** Text block **
◆ ◆ ◆ ◆

District Court of Appeal of Florida,
First District.
The MICCOSUKEE TRIBE of Indians, Petitioner,
v.
Claudia Elena NAPOLEONI, Respondent.
No. 1D04-1774.
Dec. 15, 2004.
Petitions for writ of certiorari and prohibition--original jurisdiction.
Claudio Riedi and Dexter
Lehtinen , of Lehtinen,
Vargas & Riedi, P . A., Miami, for petitioner.
Philip D. Parrish
, of Philip D. Parrish, P.A.,
and R. Cory Schnepper
, of Levine, Busch, Schnepper
& Stein, P.A., Miami, for respondent.
WOLF , C.J.
*1
The Miccosukee Tribe of Indians (Tribe) seeks (1) a writ of certiorari to review a non-final discovery order in this workers' compensation action requiring a tribal official to appear for deposition; and (2) a writ of prohibition barring any further proceedings by the Florida Department of Labor, Division of Administrative Hearings, and the Judge of Compensation Claims (JCC) in this matter. We find that the JCC lacks subject matter jurisdiction, and therefore, we grant both a writ of certiorari quashing the discovery order and a writ of prohibition barring further proceedings.
Claimant/respondent, Claudia Elena Napoleoni, was injured while working
at the Miccosukee Resort and Gaming Convention Center, which is wholly
owned by the Tribe. The record reflects that in November 1998 the Tribe
passed a resolution establishing its own workers' benefits system and
explicitly rejecting the State of Florida's workers' compensation laws.
Despite this resolution, claimant filed a workers' compensation petition
for benefits with the Florida Division of Administrative Hearings. The
Tribe immediately moved to dismiss the claim, arguing that it had tribal
immunity under the Indian Reorganization Act of 1934, 25
U.S.C 461 , et. seq.,
and that it was not subject to Chapter 440, Florida Statutes, or the jurisdiction
of the JCC. Claimant countered that the Tribe
had waived tribal immunity pursuant to sections 440.04 by purchasing a
workers' compensation insurance policy in 1974. The JCC delayed making
a determination on the Tribe's motion to dismiss and allowed claimant
to pursue discovery. We find that the JCC erred in failing to promptly
dismiss the matter.
Under Florida law, it is well settled that the Indian tribes are independent
sovereign governments that are not subject to the civil jurisdiction of
the courts of this state. See
Houghtaling v.
Seminole Tribe of Florida,
611 So.2d 1235 (Fla.1993)
(discussing in depth federal and state legislative history and case law
of sovereign immunity of Indian tribes). As such, the Tribe and its agents
are immune from suit in federal or state court without (1) a clear, explicit,
and unmistakable waiver of tribal sovereign immunity, or (2) a congressional
abrogation of that immunity. See
Kiowa Tribe of Okla. v. Mfg. Techs. Inc.,
523 U.S. 751, 118 S.Ct. 2506, 138 L.Ed.2d 1010 (1998); Santa
Clara Pueblo v. Martinez,
436 U.S. 49, 98 S.Ct. 1670, 56 L.Ed.2d 106 (1978) ;
Sanderlin v. Seminole
Tribe of Florida,
243 F.3d 1282 (11th Cir . 2001)
(determining that the Seminole Tribe had not waived immunity from suit
under the Rehabilitation Act of 1973).

◆ ◆ ◆ ◆

** Direction 1 **
Print the listing below word for word, from its first line up to and including the line that contains "center [403, 81].".

◆ ◆ ◆ ◆

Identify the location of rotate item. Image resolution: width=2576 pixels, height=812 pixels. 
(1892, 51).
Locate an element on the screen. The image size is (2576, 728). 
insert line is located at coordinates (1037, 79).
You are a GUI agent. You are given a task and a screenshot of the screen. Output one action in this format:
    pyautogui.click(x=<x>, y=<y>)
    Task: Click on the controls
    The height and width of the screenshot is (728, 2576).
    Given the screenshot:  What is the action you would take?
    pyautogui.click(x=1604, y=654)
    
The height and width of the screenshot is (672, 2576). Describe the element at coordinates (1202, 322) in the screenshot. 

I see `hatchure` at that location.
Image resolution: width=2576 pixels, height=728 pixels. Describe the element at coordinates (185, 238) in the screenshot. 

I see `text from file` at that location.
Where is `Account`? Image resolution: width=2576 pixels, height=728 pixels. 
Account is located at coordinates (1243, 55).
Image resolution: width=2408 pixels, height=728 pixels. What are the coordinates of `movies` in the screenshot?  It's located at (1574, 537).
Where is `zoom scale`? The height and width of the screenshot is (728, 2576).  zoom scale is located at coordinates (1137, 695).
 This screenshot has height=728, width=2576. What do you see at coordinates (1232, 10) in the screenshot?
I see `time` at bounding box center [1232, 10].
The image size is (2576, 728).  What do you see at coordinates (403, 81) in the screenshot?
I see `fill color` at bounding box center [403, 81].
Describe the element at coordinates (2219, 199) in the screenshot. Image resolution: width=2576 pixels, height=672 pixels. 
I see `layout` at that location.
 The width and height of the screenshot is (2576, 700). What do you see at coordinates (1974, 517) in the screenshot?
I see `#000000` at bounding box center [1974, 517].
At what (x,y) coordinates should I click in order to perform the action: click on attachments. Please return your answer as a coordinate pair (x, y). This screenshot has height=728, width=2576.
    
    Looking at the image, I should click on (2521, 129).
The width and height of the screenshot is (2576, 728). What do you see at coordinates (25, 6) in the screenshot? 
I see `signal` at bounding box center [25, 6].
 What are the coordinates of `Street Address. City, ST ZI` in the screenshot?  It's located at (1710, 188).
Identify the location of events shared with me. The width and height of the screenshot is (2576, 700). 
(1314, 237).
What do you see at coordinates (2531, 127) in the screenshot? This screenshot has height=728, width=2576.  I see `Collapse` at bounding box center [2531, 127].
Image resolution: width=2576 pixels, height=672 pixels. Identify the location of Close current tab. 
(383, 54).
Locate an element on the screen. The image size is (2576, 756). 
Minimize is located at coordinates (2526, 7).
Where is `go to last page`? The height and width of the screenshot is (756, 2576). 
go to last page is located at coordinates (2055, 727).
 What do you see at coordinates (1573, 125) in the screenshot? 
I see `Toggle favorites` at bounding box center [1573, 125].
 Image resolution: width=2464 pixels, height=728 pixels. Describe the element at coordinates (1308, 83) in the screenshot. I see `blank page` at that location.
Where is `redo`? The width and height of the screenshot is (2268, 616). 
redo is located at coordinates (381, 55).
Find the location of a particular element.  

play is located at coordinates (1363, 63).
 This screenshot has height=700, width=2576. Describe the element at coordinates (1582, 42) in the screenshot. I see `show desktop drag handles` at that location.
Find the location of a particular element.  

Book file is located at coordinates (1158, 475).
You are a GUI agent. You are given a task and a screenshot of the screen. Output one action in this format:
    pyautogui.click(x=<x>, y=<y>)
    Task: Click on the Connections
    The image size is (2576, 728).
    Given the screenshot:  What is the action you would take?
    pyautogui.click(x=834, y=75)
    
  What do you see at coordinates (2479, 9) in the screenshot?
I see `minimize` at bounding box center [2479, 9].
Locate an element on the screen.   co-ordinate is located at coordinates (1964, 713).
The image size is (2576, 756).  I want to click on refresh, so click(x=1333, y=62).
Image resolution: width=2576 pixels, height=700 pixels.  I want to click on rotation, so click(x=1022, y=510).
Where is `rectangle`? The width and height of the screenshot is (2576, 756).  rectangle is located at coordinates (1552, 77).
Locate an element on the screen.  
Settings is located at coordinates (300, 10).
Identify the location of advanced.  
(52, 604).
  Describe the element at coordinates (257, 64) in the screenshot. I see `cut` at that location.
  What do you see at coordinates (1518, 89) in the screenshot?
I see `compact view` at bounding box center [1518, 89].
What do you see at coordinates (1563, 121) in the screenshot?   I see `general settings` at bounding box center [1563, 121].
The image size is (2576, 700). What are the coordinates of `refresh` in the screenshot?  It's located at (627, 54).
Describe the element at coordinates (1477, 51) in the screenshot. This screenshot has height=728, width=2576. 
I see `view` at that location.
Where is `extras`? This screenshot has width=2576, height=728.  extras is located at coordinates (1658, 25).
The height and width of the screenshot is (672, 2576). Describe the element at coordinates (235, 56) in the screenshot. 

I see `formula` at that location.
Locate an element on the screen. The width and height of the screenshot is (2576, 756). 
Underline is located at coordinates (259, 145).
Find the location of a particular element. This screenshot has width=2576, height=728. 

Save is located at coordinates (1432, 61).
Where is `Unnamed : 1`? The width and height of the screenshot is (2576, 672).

◆ ◆ ◆ ◆

** Direction 2 **
Output the court opinion's wording verbatim from "No. 1D04-1774." up to and including "WOLF , C.J.".

** Correct answer 1 **
Identify the location of rotate item. Image resolution: width=2576 pixels, height=812 pixels. 
(1892, 51).
Locate an element on the screen. The image size is (2576, 728). 
insert line is located at coordinates (1037, 79).
You are a GUI agent. You are given a task and a screenshot of the screen. Output one action in this format:
    pyautogui.click(x=<x>, y=<y>)
    Task: Click on the controls
    The height and width of the screenshot is (728, 2576).
    Given the screenshot:  What is the action you would take?
    pyautogui.click(x=1604, y=654)
    
The height and width of the screenshot is (672, 2576). Describe the element at coordinates (1202, 322) in the screenshot. 

I see `hatchure` at that location.
Image resolution: width=2576 pixels, height=728 pixels. Describe the element at coordinates (185, 238) in the screenshot. 

I see `text from file` at that location.
Where is `Account`? Image resolution: width=2576 pixels, height=728 pixels. 
Account is located at coordinates (1243, 55).
Image resolution: width=2408 pixels, height=728 pixels. What are the coordinates of `movies` in the screenshot?  It's located at (1574, 537).
Where is `zoom scale`? The height and width of the screenshot is (728, 2576).  zoom scale is located at coordinates (1137, 695).
 This screenshot has height=728, width=2576. What do you see at coordinates (1232, 10) in the screenshot?
I see `time` at bounding box center [1232, 10].
The image size is (2576, 728).  What do you see at coordinates (403, 81) in the screenshot?
I see `fill color` at bounding box center [403, 81].

** Correct answer 2 **
No. 1D04-1774.
Dec. 15, 2004.
Petitions for writ of certiorari and prohibition--original jurisdiction.
Claudio Riedi and Dexter
Lehtinen , of Lehtinen,
Vargas & Riedi, P . A., Miami, for petitioner.
Philip D. Parrish
, of Philip D. Parrish, P.A.,
and R. Cory Schnepper
, of Levine, Busch, Schnepper
& Stein, P.A., Miami, for respondent.
WOLF , C.J.